ATLANTA — Just when you thought you had all the newest rules and regulations under control, it's time to make sure you're ready for the FTC's "Red Flags Rule" on identity theft. The full text of the rule, which includes guidelines for developing an identity theft program (beginning on page 63773), is available at www.ftc.gov/os/fedreg/2007/november/071109redflags.pdf. To gain a better understanding of its legal requirements, HomeCare asked health care attorney Jeff Baird, chairman of the Health Care Group at Brown & Fortunato, to explain the Red Flags Rule. His Q&A on the basics of the rule, which has a compliance date of May 1, follows:

Q: What is the Red Flags Rule?

A: The Red Flags Rule is a set of regulatory provisions regarding the prevention and mitigation of identity theft, including medical identity theft. Section 114 of the Fair and Accurate Credit Transactions Act of 2003 amended the Fair Credit Reporting Act of 1970 to require federal bank regulatory agencies, the National Credit Union Administration and the Federal Trade Commission to jointly develop rules and guidelines regarding identity theft. The final Red Flags Rule was published Nov. 9, 2007, and initially required a compliance date of Nov. 1, 2008. The compliance date was subsequently delayed to May 1, 2009. This means that the Red Flags Rule is effective right now.

Q: Is the Red Flags Rule applicable to HME suppliers?

A: Yes, the Red Flags Rule applies to most, if not all, HME suppliers. The Red Flags Rule applies to "financial institutions" and "creditors" that maintain "covered accounts." The American Medical Association argued that a health care provider is not a "creditor" under the rule. However, the FTC considers a creditor to be any entity that regularly defers payment for goods and services. In other words, a health care provider that bills patients after services are rendered or that bills third-party payers for services rendered to patients is a creditor under the rule. A health care provider that requires payment before or at the time of service is not a creditor.

A "covered account" is a consumer account that allows multiple payments or transactions, or has a reasonably foreseeable risk of identity theft. The FTC takes the position that patient accounts are generally covered accounts under the rule.

Q: What are the basic requirements of the Red Flags Rule?

A: Entities subject to the Red Flags Rule are required to develop a written identity theft prevention program to spot warning signs, or "red flags," of identity theft. The program must include reasonable policies and procedures that address four basic elements.

First, the program must have policies and procedures to identify red flags during the day-to-day operation of the business. Red flags are suspicious patterns or practices, or specific activities that indicate the possibility of identity theft. For example, if the patient must show some form of identification during intake, then an identification card that looks fake would be a red flag.

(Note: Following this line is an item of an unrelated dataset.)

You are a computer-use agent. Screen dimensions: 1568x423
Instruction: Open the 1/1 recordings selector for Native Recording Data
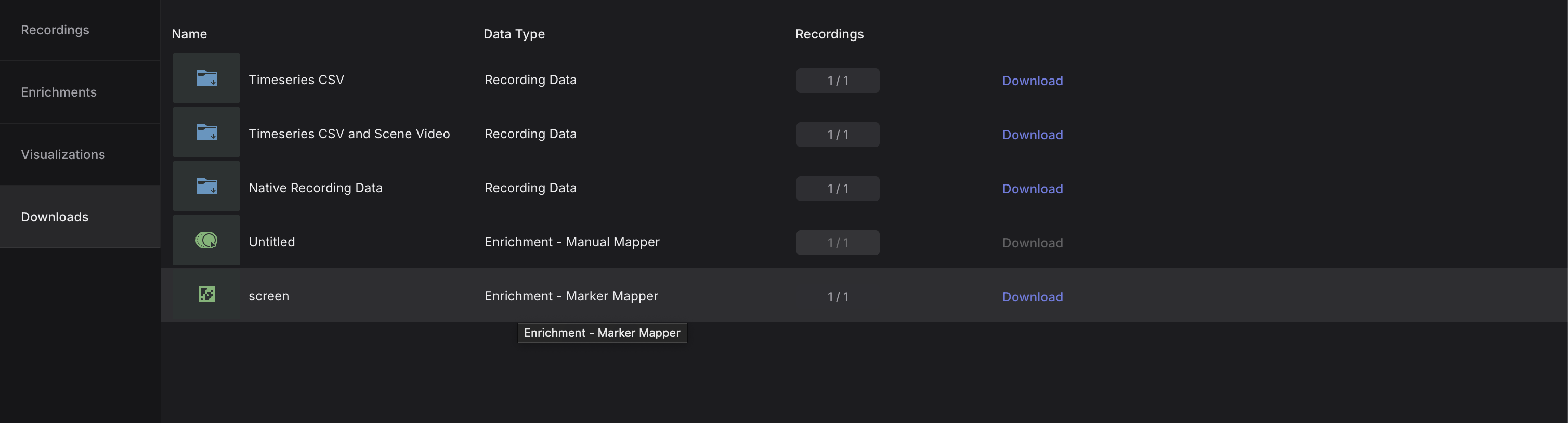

Second, the program must have policies and procedures to detect the red flags that have been identified. Continuing the above example, if a fake ID is a red flag, then the program must have policies and procedures in place to detect fake IDs. Third, the program must specify the steps the HME supplier will take when a red flag is detected. The steps should be designed to prevent and mitigate any harm from the detected red flag. In our example, the program would need to specify what actions the HME supplier will take when it determines that a patient has presented fake ID to law enforcement.